DETROIT - It's simple. Unless owner Mike Ilitch makes a complete financial and philosophical makeover, what you see with this year's Detroit Tigers is what you'll get next year.
The Tigers boast the worst record in modern baseball history since the 1962 New York Mets. Last night's exciting 9-8 comeback win over the Minnesota Twins at Comerica Park left Detroit with a 42-119 record, one loss shy of equaling the major league record for most losses in a season.
Whether it's 119 losses or 120 losses - what difference does it make? Fifty years from now, all anyone will remember is that the 2003 Detroit Tigers were the worst team to come down the pike since the Mets lost 120 games.
When people around the country mention the Tigers, they're not going to discuss the franchise's proud tradition of Hall-of-Fame players and World Series winners. They're going to point to the ballclub that disgraced the Old English `D.'
Forever, it seemed, the Tigers had one consistent theme going for the organization. No matter what, their fans stuck with them.
No more. Frustrated fans are sticking it to the Tigers by avoiding Comerica Park. Detroit's baseball fan base is dwindling. Only 14,277 tickets were sold for the Tigers' final Saturday-night game.
What the Tigers do have, however, is an ownership mentality of let's-do-something, even if it amounts to nothing.
Ilitch deluded fans and media into thinking a new manager, albeit one with no previous managerial experience but immensely popular, would change the Tigers' culture for the better. It didn't.
Despite his record, Alan Trammell's job is secure. If Trammell wants to manage the Tigers, he probably can for next year. Trammell is important to Ilitch for two reasons: He's immensely popular in Detroit and he's among the lowest-paid managers in the majors.
I'm giving Trammell the benefit of the doubt because I see how much he cares about the Tigers and their fans.
He's embarrassed by all the losing. He wants to win.
But part of Trammell's job responsibility is to get the Tigers to play hard, play smart and play with passion. Trammell's Tigers not only didn't show improvement, they regressed from the team that lost 106 games a year ago.

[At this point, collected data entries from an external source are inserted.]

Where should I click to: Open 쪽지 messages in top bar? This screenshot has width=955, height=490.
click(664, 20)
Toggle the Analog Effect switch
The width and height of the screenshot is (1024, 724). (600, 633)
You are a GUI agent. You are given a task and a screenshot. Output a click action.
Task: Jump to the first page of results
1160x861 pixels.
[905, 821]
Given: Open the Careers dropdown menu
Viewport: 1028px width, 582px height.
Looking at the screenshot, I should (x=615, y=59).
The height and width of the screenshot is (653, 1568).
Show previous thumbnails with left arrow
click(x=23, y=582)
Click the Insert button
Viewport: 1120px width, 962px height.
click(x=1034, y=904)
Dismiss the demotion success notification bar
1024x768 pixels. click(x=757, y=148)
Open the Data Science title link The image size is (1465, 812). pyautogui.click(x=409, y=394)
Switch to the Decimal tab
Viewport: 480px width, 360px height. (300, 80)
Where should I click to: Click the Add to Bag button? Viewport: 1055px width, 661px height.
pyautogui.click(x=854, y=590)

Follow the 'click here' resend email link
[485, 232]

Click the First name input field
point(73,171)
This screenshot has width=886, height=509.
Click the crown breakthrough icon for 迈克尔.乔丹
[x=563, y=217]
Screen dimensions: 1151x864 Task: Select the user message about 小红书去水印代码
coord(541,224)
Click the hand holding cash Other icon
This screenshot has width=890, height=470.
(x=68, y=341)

They still play lousy defense and make plenty of mistakes. They rarely play relaxed, even though they've been out of the playoff hunt since April. They lack confidence. For that, Trammell should be held accountable.
Trammell would be the first to say that; he has said it - repeatedly. But, guess what? He's going to be managing the same players next year.
And don't think it can't get worse next year, because it can.
General manager Dave Dombrowski has already gone on record that the Tigers won't look a whole lot different in 2004.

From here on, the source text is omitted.